Reproduce verbatim the portion of the records that begins with the line containing "will (1867, 1176)." and ends with the line containing "The height and width of the screenshot is (614, 982).", including both of those lines.
'''
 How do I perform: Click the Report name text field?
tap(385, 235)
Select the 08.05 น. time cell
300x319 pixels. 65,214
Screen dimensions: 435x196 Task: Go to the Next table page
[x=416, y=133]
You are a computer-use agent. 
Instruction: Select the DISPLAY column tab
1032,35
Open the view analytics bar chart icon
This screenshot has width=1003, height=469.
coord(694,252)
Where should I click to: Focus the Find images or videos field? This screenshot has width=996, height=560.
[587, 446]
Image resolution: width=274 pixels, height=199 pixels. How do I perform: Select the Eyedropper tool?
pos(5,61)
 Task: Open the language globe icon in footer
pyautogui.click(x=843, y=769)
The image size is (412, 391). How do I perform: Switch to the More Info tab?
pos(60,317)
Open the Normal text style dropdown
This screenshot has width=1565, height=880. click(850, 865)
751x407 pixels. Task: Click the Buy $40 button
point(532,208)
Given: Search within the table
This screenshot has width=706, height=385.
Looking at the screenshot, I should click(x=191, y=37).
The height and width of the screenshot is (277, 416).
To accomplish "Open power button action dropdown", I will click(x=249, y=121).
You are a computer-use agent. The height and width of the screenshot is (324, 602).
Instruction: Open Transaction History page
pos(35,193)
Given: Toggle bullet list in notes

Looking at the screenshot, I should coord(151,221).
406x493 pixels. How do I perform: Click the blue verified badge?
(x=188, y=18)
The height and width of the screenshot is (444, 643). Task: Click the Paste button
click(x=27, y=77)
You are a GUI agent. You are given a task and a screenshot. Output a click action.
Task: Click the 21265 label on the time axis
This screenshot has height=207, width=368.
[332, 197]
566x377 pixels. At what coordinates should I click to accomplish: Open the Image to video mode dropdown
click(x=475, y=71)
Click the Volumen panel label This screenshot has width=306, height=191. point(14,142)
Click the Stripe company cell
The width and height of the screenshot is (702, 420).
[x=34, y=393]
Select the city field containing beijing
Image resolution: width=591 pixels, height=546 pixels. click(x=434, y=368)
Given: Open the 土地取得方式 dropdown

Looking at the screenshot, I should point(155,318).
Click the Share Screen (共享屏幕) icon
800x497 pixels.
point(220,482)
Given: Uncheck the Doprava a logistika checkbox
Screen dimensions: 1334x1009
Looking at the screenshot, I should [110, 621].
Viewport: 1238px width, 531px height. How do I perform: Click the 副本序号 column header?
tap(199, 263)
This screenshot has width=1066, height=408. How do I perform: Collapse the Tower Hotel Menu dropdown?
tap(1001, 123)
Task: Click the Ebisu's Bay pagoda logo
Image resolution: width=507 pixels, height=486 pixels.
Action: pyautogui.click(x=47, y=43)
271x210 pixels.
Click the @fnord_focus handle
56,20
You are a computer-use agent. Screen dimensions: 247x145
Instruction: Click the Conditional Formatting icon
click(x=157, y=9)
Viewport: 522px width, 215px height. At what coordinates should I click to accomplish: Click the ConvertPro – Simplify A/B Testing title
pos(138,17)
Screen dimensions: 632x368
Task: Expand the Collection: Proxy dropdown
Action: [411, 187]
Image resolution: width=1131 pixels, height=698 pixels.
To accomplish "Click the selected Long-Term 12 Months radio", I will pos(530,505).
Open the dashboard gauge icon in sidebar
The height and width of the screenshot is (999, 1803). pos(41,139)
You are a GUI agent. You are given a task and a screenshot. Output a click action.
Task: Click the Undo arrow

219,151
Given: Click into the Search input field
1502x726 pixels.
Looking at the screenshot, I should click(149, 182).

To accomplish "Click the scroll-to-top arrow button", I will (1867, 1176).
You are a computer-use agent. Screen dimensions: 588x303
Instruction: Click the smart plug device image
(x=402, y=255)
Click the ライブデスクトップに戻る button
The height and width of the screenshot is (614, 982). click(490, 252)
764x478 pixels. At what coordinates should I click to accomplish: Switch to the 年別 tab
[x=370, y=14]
'''
**RESPONSE TO THE EXERCISE:**
To accomplish "Click the scroll-to-top arrow button", I will (1867, 1176).
You are a computer-use agent. Screen dimensions: 588x303
Instruction: Click the smart plug device image
(x=402, y=255)
Click the ライブデスクトップに戻る button
The height and width of the screenshot is (614, 982). click(490, 252)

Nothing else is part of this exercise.